Poor Jack spent an incredible amount of money trying to get elected to the “junior” (Jack’s reference!) county commissioner position, and lost by an overwhelming vote of the voters. Please Jack, get over it already, you lost the election!

JOYCE MERKEL

Silverdale

Giving

What would Jesus do?

’Tis the season to be giving. This sometimes gets confused to “receiving.” This happens so easily when we are continuously bombarded by modern day advertising. “Receiving” may in fact be proper. This brings to mind the simple question, “What would Jesus do?”

Recently there have been serious fires in California where many people lost all they had. Some may have been rich, but definitely there were some who were not. And more recently there has been severe flooding in Washington and Oregon. Many folks lost all they had to the flood waters, and even worse, some lost not only what they had, but their very livelihood —farms, dairies, etc..

You may even know some of the folks who lost much. Now comes the question of what can we do? And the question, “What would Jesus do?”

Individually we may feel stymied, but collectively this can be easily handled.

Have you heard an appeal from the pulpit of the church you attend to contribute to a fund to help these poor folks? The fire and flood victims? Or is your church involved in a modernization/renovation project which has somehow precluded bringing up from the pulpit, “giving to help the less fortunate?” Is that church project really urgently needed, or could that project be put on hold and funds (or at least some of the funds) for that project be used to help those who have lost so much? Or looking at this another way, “How many people would love to have a church such as the one you now worship in? Without any renovation?” Would they find it adequate to meet their spiritual needs? Those are questions which come up especially at this time of the year. To me, frills are not needed for worship — just the basics are all that are needed for worship.

I think that is probably in keeping with the parable of the “good steward.” Certainly no one plans on catastrophes such as the fires and the floods. Many may have been living close to their meager means, and now they are totally devastated. To me that parable of the “good steward” is really not about contributing, but rather about “proper handling and distribution” of what is received. Which on more thought seems to say that those who receive contributions must “properly use those contributed funds.” To me that pertains especially to the churches — that any money contributed is used properly for a good end. Helping the fire and flood victims certainly would be a good use.

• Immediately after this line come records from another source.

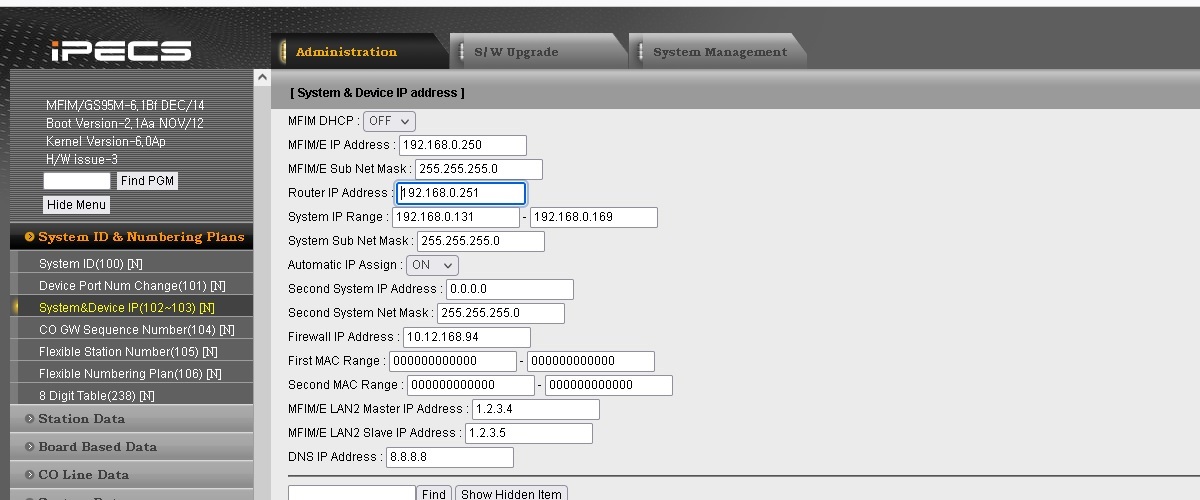Expand Board Based Data section
The image size is (1200, 500).
point(97,447)
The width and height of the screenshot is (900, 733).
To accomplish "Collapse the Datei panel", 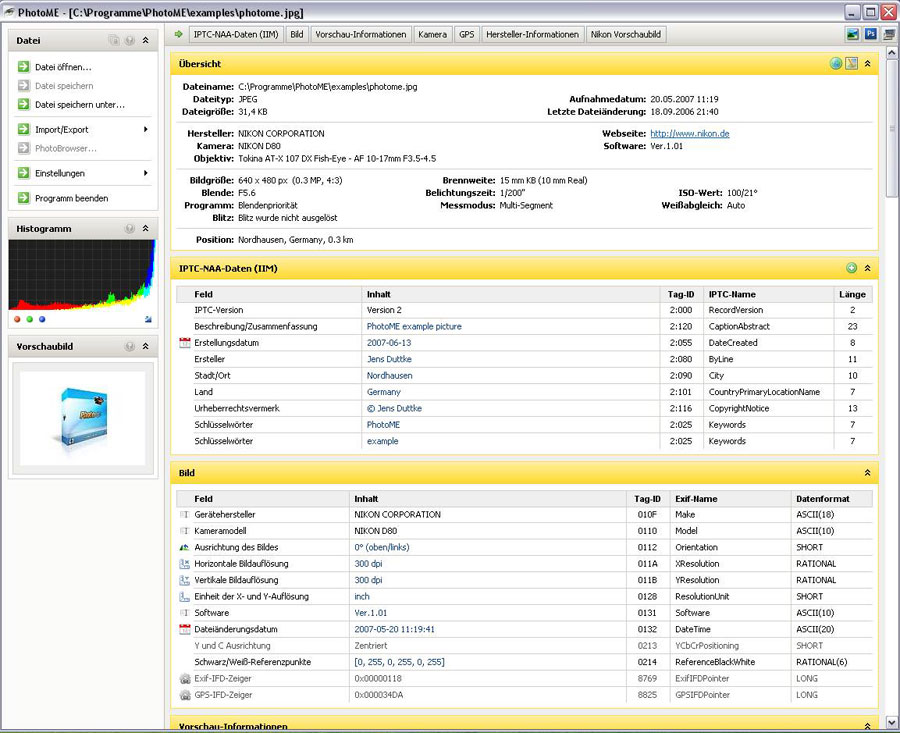I will click(146, 40).
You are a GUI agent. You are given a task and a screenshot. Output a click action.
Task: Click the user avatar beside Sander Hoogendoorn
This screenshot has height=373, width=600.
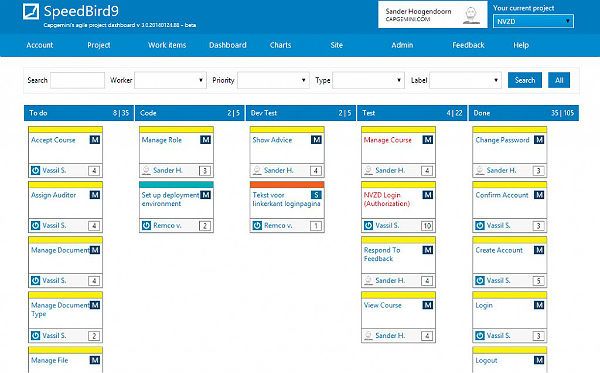(471, 16)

Which brings up the question again, “What would Jesus do?”

PAUL DRNJEVIC

Bremerton

2008 resolutions

Restore civil public debate

In the year 2007 we, as a nation, have achieved a new low level of personal disrespect and incivility. Open discussion of community and political issues has resulted in a descent into personal attacks and demonization of those offering contrary positions or ideas. We no longer engage in debate. We minimize or destroy by invective. We move further away from the basic foundation of our country and the rules we made for ourselves to live by.

As a common 2008 resolution for all citizens, I propose the following:

In January 2008 we will read again the Declaration of Independence to recapture the essence of the American experiment.

In January 2008 we will re-read the U.S. Constitution and the Washington Constitution to regain understanding of the limited power and authority that “We the people” delegated to our government.

We will reinforce that our “unalienable rights” were bestowed upon us by our creator, that government has no rights, only the powers we delegate to it, and that the primary function of government is to protect the rights of each individual.

If we can restore our understanding and belief in those basic documents, we can restore civil public debate, the cornerstone of American greatness.